3xsthefun replied: I usually tell them they will be ok, sometimes I will kiss Maegan's boo boo if she asks me to. Sometimes she will even kiss her own boo boos. laugh.gif

Hillbilly Housewife replied: shake it off... heck even my 9 month old doesn't cry if she face plants when she's trying to walk... because my reaction is just: "oops... you went boom boom! Awww... poor baby" and i just check her face to make sure...

BAC'sMom replied: If it is not broke or bleeding my kids usually just need a kiss or a pat, then they keep on playing.

AlexsPajamaMama replied: I dont make a big deal of little booboos, but if it hurts and he is really upset I hold him and kiss his boo boos

CantWait replied:
That's what I do, and I shake tongue.gif

Boo&BugsMom replied:
Me too, unless it's a severe injury or he's really bleeding. I'll hug him and kiss him, but I will tell him to shake it off and that he is fine, no big deal. I also think if you overreact, that children tend to cry about every tiny bump and bruise then and become way more dramatic than they need to be.

zdk753 replied: W/ Zachary I was awful. I would run to him freaking out everytime he fell. Now I realize they are a lot tougher than they look so now if they're not gushing I just tell them it's ok & get up. I do think me making a big deal out of Zach falling is why he is so much more sensitive than the other 2. Even now if he just merely trips he acts like he just broke every bone in his body.

ions_momma replied:
dito.gif

Ion is pretty tough now though. When he was younger, every little fall it was like he thought he was going to die or something. A bandaid and a kiss always seemed to fix that though! happy.gif But now, he doesnt really make a big deal out of it. Probably because it happens so much!

boyohboyohboy replied: I am a "kiss it and make it better mommy", but DH is a get up and shake it off dad, so it depends on who gets there first! smile.gif

My3LilMonkeys replied: I don't usually react at all until they say something, then I'll check it and kiss.

Brias3 replied: That's what I try to do also, Brianne. It always seems as though the crying reaction escalates if I show any sort of sorrow over what happened. If I try to joke around and comfort them in a distracting manner, the injury always "passes" quicker.
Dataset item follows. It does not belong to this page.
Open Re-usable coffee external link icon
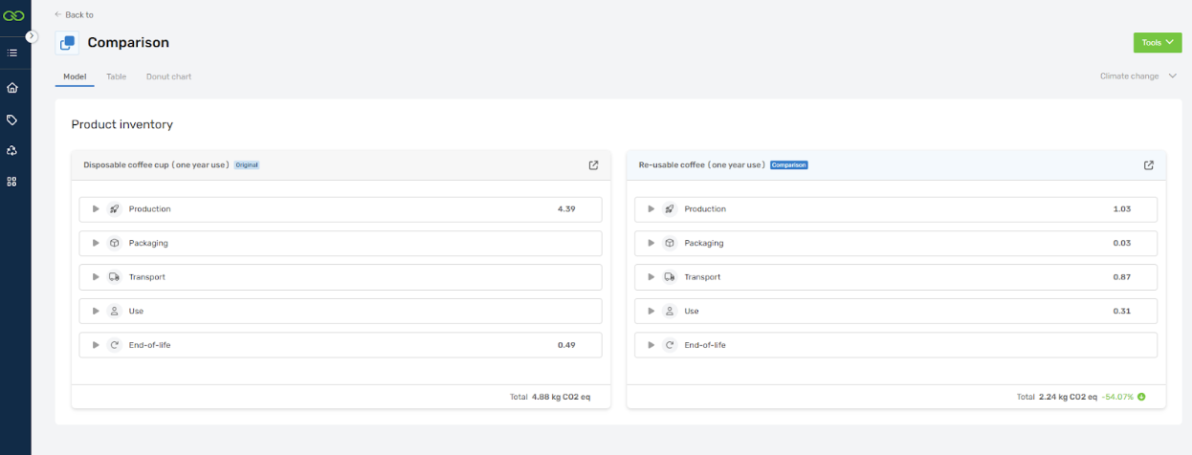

redchief replied: After a quick check to ensure no urgent or emergency care is needed, I almost always ask, "So what have you learned in this?"

Some of the answers I've gotten were quite funny. I remember Rick once said, "Concrete is really hard and rough."

mummy2girls replied: I try not to jump and say OH NO! because when i do she cries. if i dont do anything then i know she wouldnt cry( unless its a bad fall) ...

Nina J replied: If it's nothing serious, I try to stay calm. I think if a parent reacts in a anxious way, the child is more likely to cry, etc. But, if the parents remains calm, then so will the kid, KWIM.

If Emily has just fallen over, and I see or she either tells me, I check to make sure her knees arn't bleeding, if they are I clean it up, usually I say "Oh no, I need to cut your leg off"...and she'll squeal and say "Nope, no way, never".

If she's crying, I hug her and make sure she'd okay.